Over the past decade, sources of electricity generation have become more diverse as a result of national security and environmental considerations. There has also been an increase in demand for reliable, sustainable and clean energy around the world, which is creating a heavier burden on an already overstressed and aging global power generation infrastructure.

Recent increases in distributed energy resource penetration, rise in renewable energy generation, and adoption of plug-in electric vehicles, combined with the retiring of key coal and nuclear power plants, have also introduced new challenges such as power grid integration, system stability, congestion, atypical power flows and energy storage gaps.

Modern power grids are complex, tightly interconnected systems. Extraneous conditions at key locations can have unpredictable effects over a wide area. In fact, grid outages cost the U.S. economy an estimated $78 billion in annual unplanned downtime losses. What’s more, climate change and population growth are driving global demand for reliable, sustainable clean electricity. Those factors are putting a heavier burden on the already overstressed and aging power infrastructure worldwide.
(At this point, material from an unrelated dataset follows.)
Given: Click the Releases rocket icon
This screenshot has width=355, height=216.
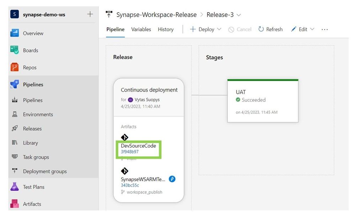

As the world’s largest economy, we can ill-afford to have an unreliable electrical grid hamper the production and transport of goods, as well as the movement of people who perform services for a living. Today, the services sector accounts for nearly 80% of our $21.5 trillion GDP.

Unfortunately, the existing grid suffers from a lack of effective distributed monitoring and predictive analytics, further increasing the probability of widespread breakdowns due to the cascading effects from a single fault.

The U.S. Department of Energy (DoE) estimates that grid asset failures cause 31% of non-weather-related unplanned outages. With increased unpredictability from aging assets, extreme weather, security issues and renewable power generation capabilities, there is a growing need for effective distributed monitoring and predictive analytics to make truly smart grids a reality.

System Analytics

To realize the vision of smart grids, accurate high-fidelity streaming asset information is critical for reliable delivery of power from generation facilities to customers. The impact of structural degradation, equipment failures, capacity limitations, and natural accidents and catastrophes that cause power issues and outages, can be largely avoided by online condition monitoring, diagnostics and predictive analytics.

PARC’s team of engineers has developed MOXI™ IIoT System Analytics. MOXI uses an innovative low-cost fiber-optic sensing system which is designed to help improve the maintenance and management of grid infrastructure.

Monitoring various assets of the grid can greatly improve performance and resilience by preventing outages of transformers, predicting damage to wind and turbine components, and understanding and managing degradation of electrochemical energy storage devices, to give just a few examples.

Re-Thinking the Power Grid

As the saying goes, the only constant is change. Eventually, at some point over the next 20 years most likely, the majority of our electricity will be generated by renewable energy sources, including solar, wind, hydroelectric, geothermal, and wood and other biomass.

In the meantime, it’s in our collective best interest to optimize the performance of an aging electrical grid, powered by traditional fuels, while carefully transitioning to renewables.

Given the importance of reliable electricity sources to our economic vitality and national security, it is imperative to have full awareness of the assets within the grid, and to have a strategy in-place for proactively limiting the number of disruptions, and for reacting promptly to any disruptions which occur.